Passage to read:
[Start of section]

Matt Yglesias makes a number of good points about campaign finance reform, money, and free speech:
My starting point is that the “money isn’t speech” mantra clearly has some real problems with it. It’s true that a law saying “Noam Chomsky can’t publish anymore books” isn’t the exact same thing as a law saying “Nobody can pay money to buy a Noam Chomsky book or donate money to non-profit institutions that employ Noam Chomsky.” But that’s still an effort to censor Noam Chomsky. Right? Money isn’t speech, but we’re talking about enacting regulations whose purpose is to limit people’s ability to disseminate Noam Chomsky’s ideas. Shifting the law to make it less Chomsky-focued makes it less unfair. We could have an even-handed rule prohibited the sale or financing of foreign policy commentary in general. But making the rule fair and agent-blind in that case also means it’s a more draconian censorship regime.
However,
I will say is that even though you can’t just waive away free speech objections by saying that “money isn’t speech” you can certainly restrict the permitted activities of certain kinds of corporate forms. Least controversially (for now) a non-profit organization that wants to be eligible for tax-exempt status can’t be primarily engaged in political activities. That’s fine by me. Publicly traded corporations are already required to engage in lots of different kinds of financial disclosure, and beefing up disclosure requirements about political spending would be a very reasonable extension of that.
It’s important to note that money will find a way into politics one way or another. Citizens United didn’t open the floodgates for unlimited corporate cash. Those gates were largely open to begin with – if you could afford to jump through a few legal hoops. A lot of small players couldn’t, and Citizens United in many ways actually leveled the playing field.
The real problem with all of this is lack of transparency. I see no reason why anonymity should be protected. Speech, sure, but if Target is donating large sums of money to a group that wants to quash gay marriage, don’t you think Target should have to disclose that? We’re talking about public policy, and while I think speech should be fully protected when it comes to politics – including speech that comes at a financial cost – I don’t think it should all be done in secret.
We need a transparent political process both before and after elections.
I don’t know how I feel about this issue, really. I didn’t find Yglesias’s post especially persuasive — it was too cursory and I felt there were nuances he’d neglected — but I’m also not in favor of hitting the money moles with government hammers. I’m sympathetic towards ideas involving more public financing, and think the impending decision over Arizona’s law in this regard will be one of this SCOTUS’s worst yet. But I’m not as experienced with this issue as I’d like to be.
I am a fan of anonymity for private individuals but corporate personhood, as a legal fiction, should have no such protections.
I do have sympathy for citizens who want to donate money to certain causes without having their names put on lists…
Why? If Larry Page and Sergey Brin are spending billions of dollars of their own money on pro-Net Neutrality advertising, shouldn’t the voting public know about that spending? If major defense-company CEOs are turning their salaries into pro-military advertising, shouldn’t the public know about that? If members of the Mormon Church are putting their money into anti-Prop 8 advertising, wouldn’t you want to know it?
If I donate 25 bucks to Prop 19, should cops be able to look my name up on a list?
If I donate 40 dollars to a pro-voucher ballot group, should gym teachers being able to look up to see if they teach my kids?
Perhaps I’d be content with a dollar amount limit above which disclosure is automatic… but it’d probably not have fewer than four digits.

[End of section]

Work order A:
Answer each question using the post on campaign finance reform above.
(i) What must a non-profit organization avoid being primarily engaged in if it wants to be eligible for tax-exempt status?
(ii) Which company is named as a possible donor to a group that wants to quash gay marriage?
(iii) How much money does the writer imagine donating to Prop 19?
Work order B: List every person named in the post on campaign finance reform.
Work order C: Extend the post on campaign finance reform past its final sentence.

Collected data:

[Start of section]

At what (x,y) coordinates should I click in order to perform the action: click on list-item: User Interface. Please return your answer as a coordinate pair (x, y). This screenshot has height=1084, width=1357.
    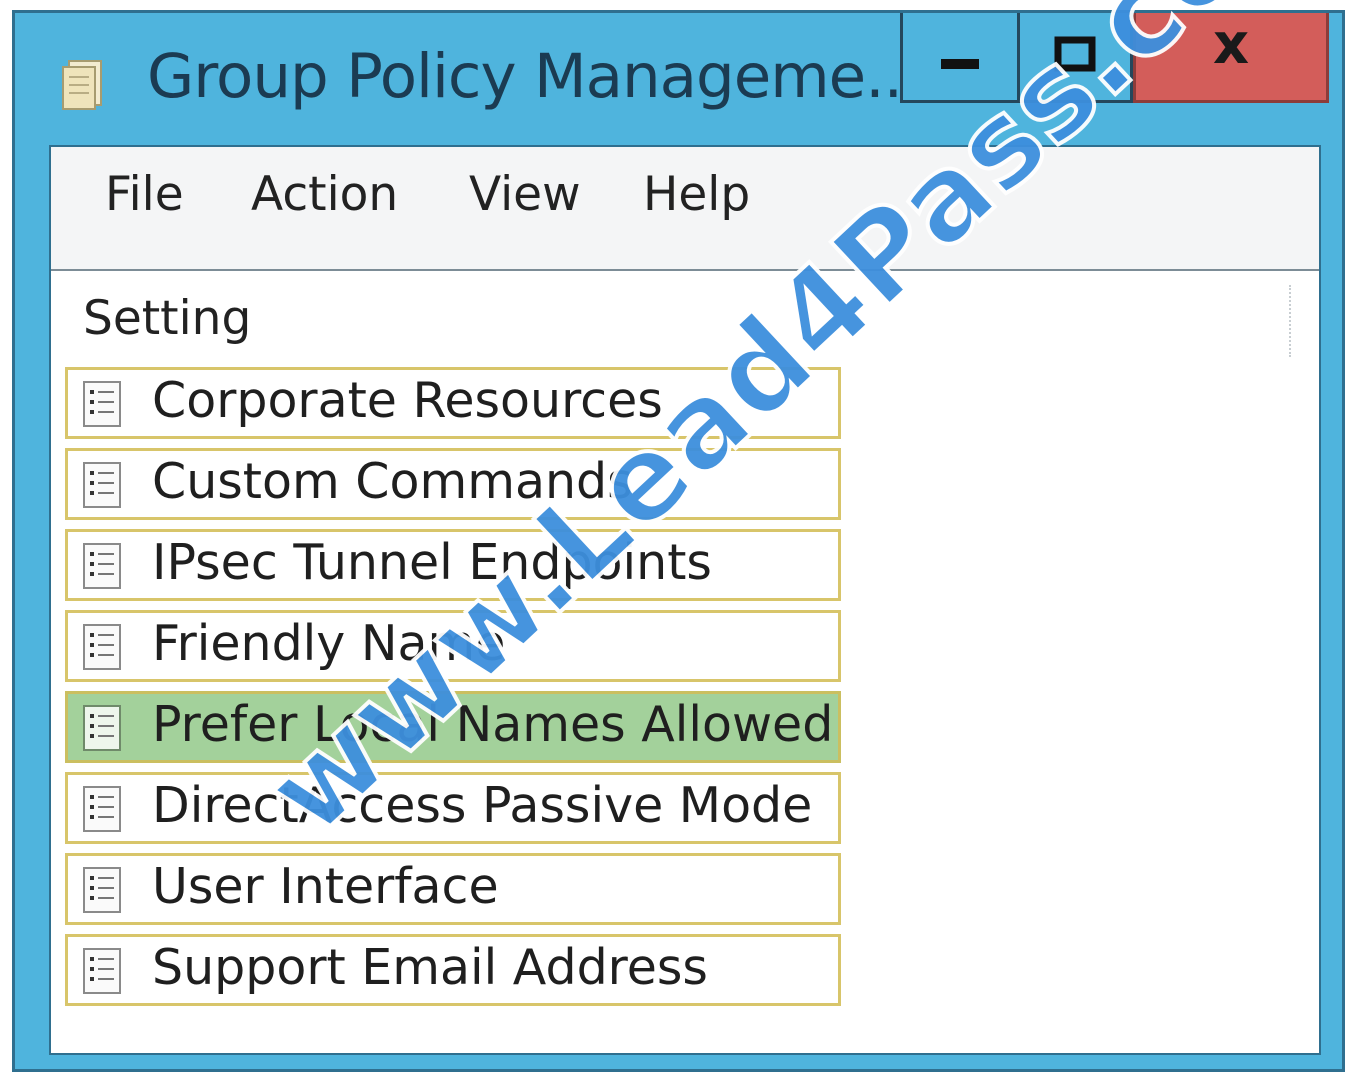
    Looking at the image, I should click on (453, 889).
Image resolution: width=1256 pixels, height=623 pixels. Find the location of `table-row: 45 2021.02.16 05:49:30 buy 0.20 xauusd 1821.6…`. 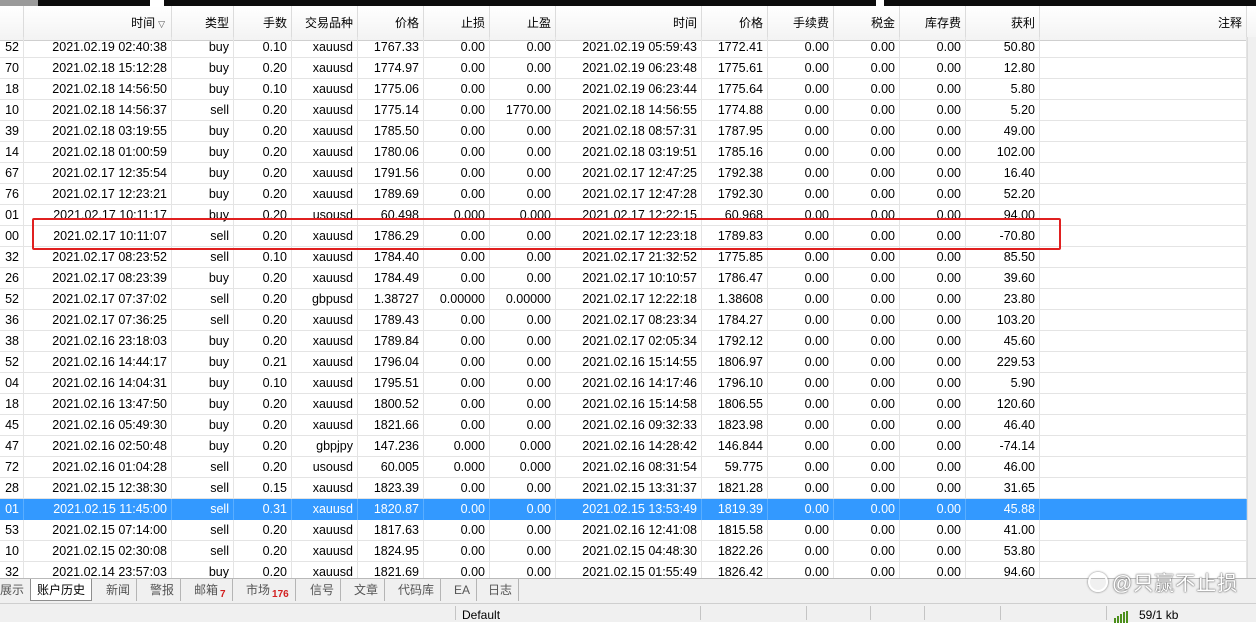

table-row: 45 2021.02.16 05:49:30 buy 0.20 xauusd 1821.6… is located at coordinates (624, 426).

[End of section]

Task result A:
(i) Political activities.
(ii) Target.
(iii) 25 bucks.

Task result B: Matt Yglesias, Noam Chomsky, Larry Page, Sergey Brin

Task result C:
“If I donate 40 dollars to a pro-voucher ballot group, should gym teachers being able to look up to see if they teach my kids?”
Why is $40 an innocuous amount that shouldn’t mean anything to anybody? If it’s so small as to be below consideration then why even donate it? Are you “making a statement of support”? If so, then why do you want it to be anonymous?
Also, there are about 75 million members of the Catholic Church in the United States. If the limit is “five figures”, then that’s over seven hundred BILLION dollars that could be totally anonymous. Hire these people as “consultants” who never actually do anything or get paid, and make donations in their name.
Why is $40 an innocuous amount that shouldn’t mean anything to anybody?
Not my argument.
It’s that it’s not your business.
So Density, you think that the government should keep track of citizen political participation? And the government should force you to reveal your political activity to others? That’s a pretty illiberal position, isn’t it?
The flip side of “openness” is intimidation, Nixon’s “enemies list,” the “K Street Project,” threats from incumbents against citizens.
If I live in a union neighborhood and want to support a statewide referendum repealing prevailing wage laws, such the government force me to advertise that to my neighbors? If I’m a gay man and would prefer my employer not know that, and want to support a PAC that supports pro-gay candidates, should the government force me to disclose it? If I’m a conservative up for tenure at a university and, facing a supermajority vote, fear a few people might vote against me for my non-work related politics, should the government tell them about my politics (or force me to?)
“So Density, you think that the government should keep track of citizen political participation? ”
I think that either everybody should keep track of political participation, or that everybody shouldn’t.
If the fact of donation is so meaningful that it must be kept secret regardless of amount, then that holds true for every donation, not just the donations from people we don’t like to causes we oppose.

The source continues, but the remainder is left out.